Es válido destacar que la Reforma Rural Integral es el primer punto de los cinco que hacen parte del Acuerdo de Paz firmado en 2016 entre el Estado y el grupo guerrillero. Su finalidad es transformar el campo colombiano, mejorar el acceso a la tierra para campesinos y comunidades rurales y, del mismo modo, combatir la histórica desigualdad en la distribución de la propiedad agraria.

Así pues, el Decreto Ley 902 de 2017 surgió para facilitar la adjudicación de tierras, formalizar la propiedad rural y crear un Fondo de Tierras para quienes no tienen tierra o poseen muy poca. En síntesis, el decreto definió los mecanismos y procedimientos para que campesinos, víctimas del conflicto y otros actores rurales puedan acceder a la propiedad de la tierra de forma más ágil.

A pesar de su objetivo, la aplicación de la reforma ha sido polémica.
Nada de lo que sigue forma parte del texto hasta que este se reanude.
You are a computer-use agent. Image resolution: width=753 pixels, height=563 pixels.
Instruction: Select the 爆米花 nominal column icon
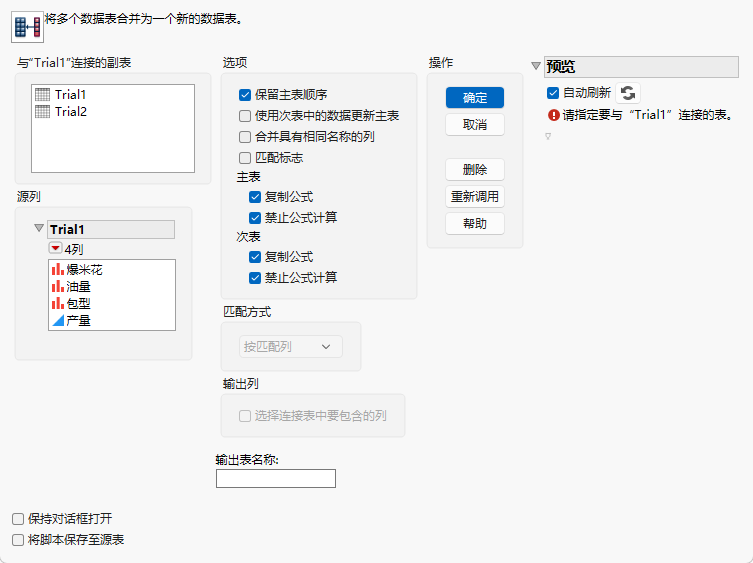[58, 269]
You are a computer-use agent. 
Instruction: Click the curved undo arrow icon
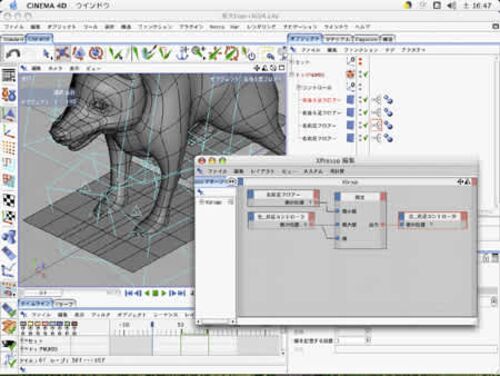pos(14,54)
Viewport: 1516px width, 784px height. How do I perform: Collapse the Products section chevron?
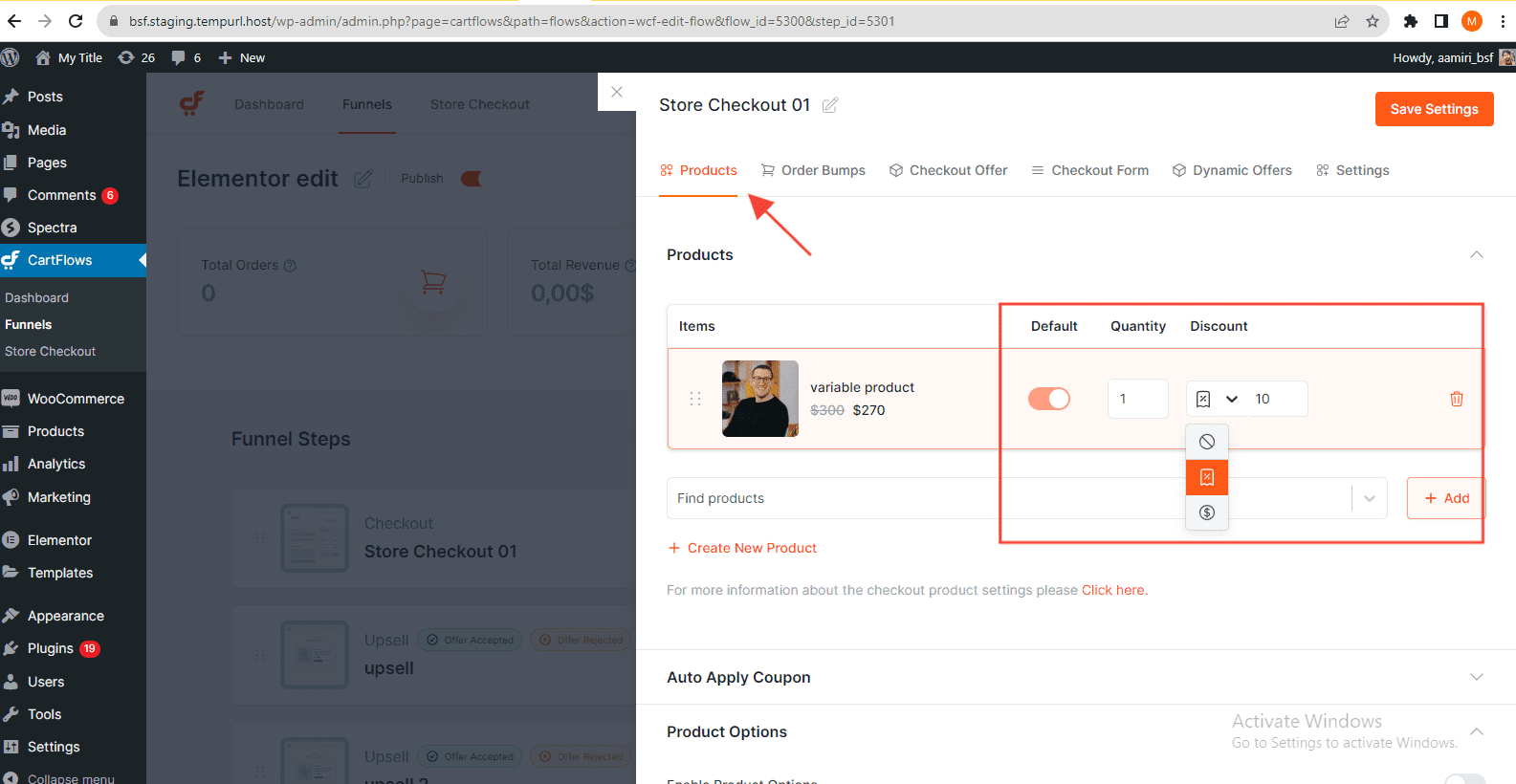tap(1476, 254)
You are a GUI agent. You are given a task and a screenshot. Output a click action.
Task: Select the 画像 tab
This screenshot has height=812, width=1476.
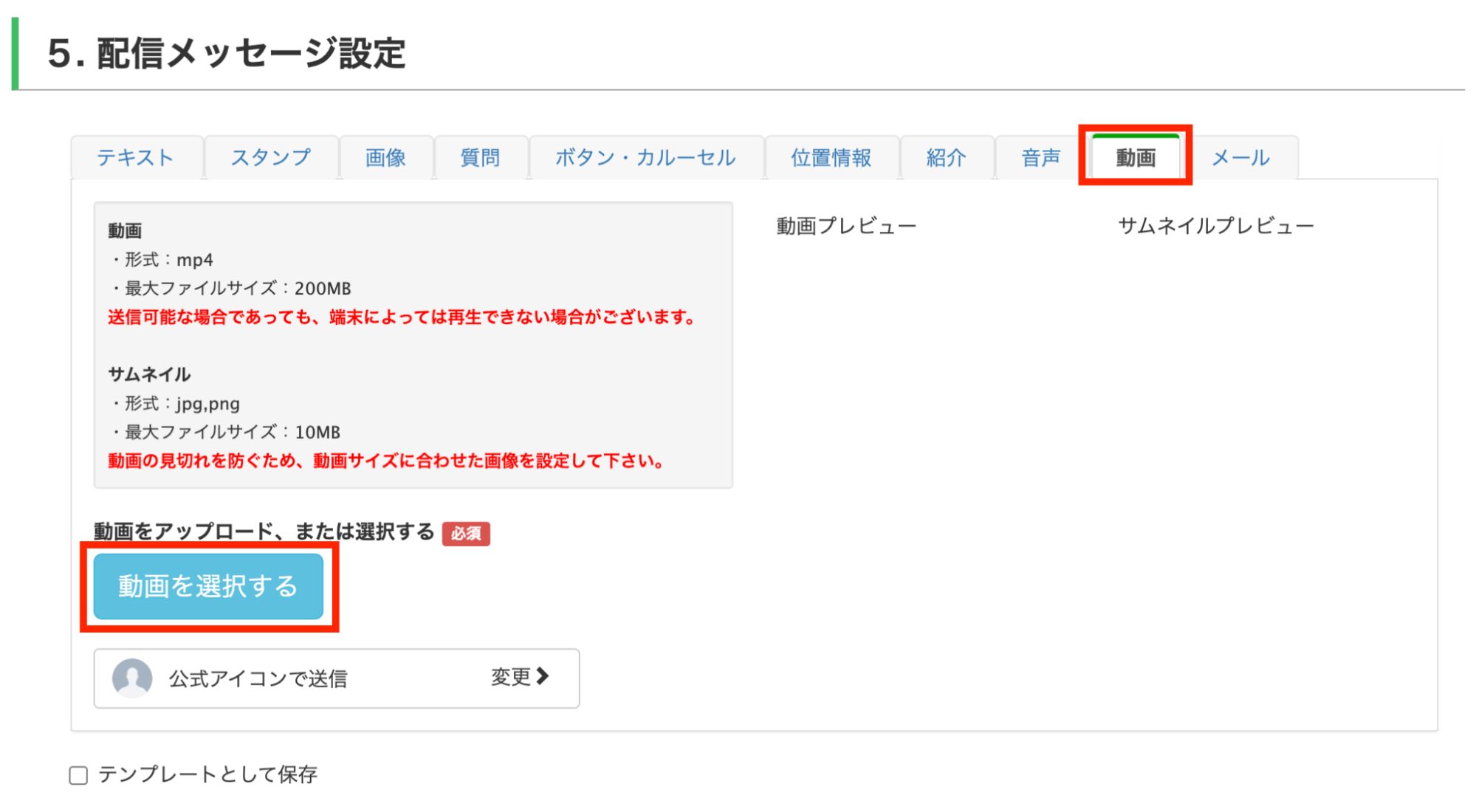pos(385,157)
Diversos sectores sociales y expertos advierten que los trámites siguen siendo lentos y burocráticos y que aún persiste una gran concentración de la tierra en pocas manos. De hecho, algunos artículos del decreto han sido cuestionados por permitir, según críticos, que personas con mayor poder económico se beneficien más que pequeños campesinos.

Por otro lado, organizaciones rurales han insistido en que la implementación de la nueva justicia agraria es una deuda pendiente, pues solo con jueces especializados se podrá garantizar una distribución más justa y resolver de manera efectiva los conflictos de tierras.

La reforma agraria del Gobierno de Gustavo Petro busca darle equidad al campo colombiano. FOTO: Carlos Sierra
La decisión mantiene la aplicación de las reglas actuales mientras el Congreso desarrolla la normativa para la puesta en marcha de los nuevos tribunales rurales - crédito suministrada a Infobae Colombia

El panorama con la decisión de la Corte Constitucional

Es clave señalar que la decisión de la Corte no cambia el funcionamiento actual de los procesos sobre tierras. Todo seguirá igual hasta que el Congreso apruebe la ley que reglamenta la jurisdicción agraria y el Consejo Superior de la Judicatura ponga en marcha los nuevos tribunales rurales, previstos para empezar a operar en 2027.

En ese sentido, los miembros de la Sala Plena se reservaron la posibilidad de presentar aclaraciones de voto, en tanto que los detalles completos y la motivación de la sentencia se publicarán en los próximos días. De esta forma, se avanzó en la discusión sobre el futuro del campo colombiano, la equidad en el acceso a la tierra y la necesidad de que las reformas acordadas en el proceso de paz se cumplan de manera efectiva y transparente.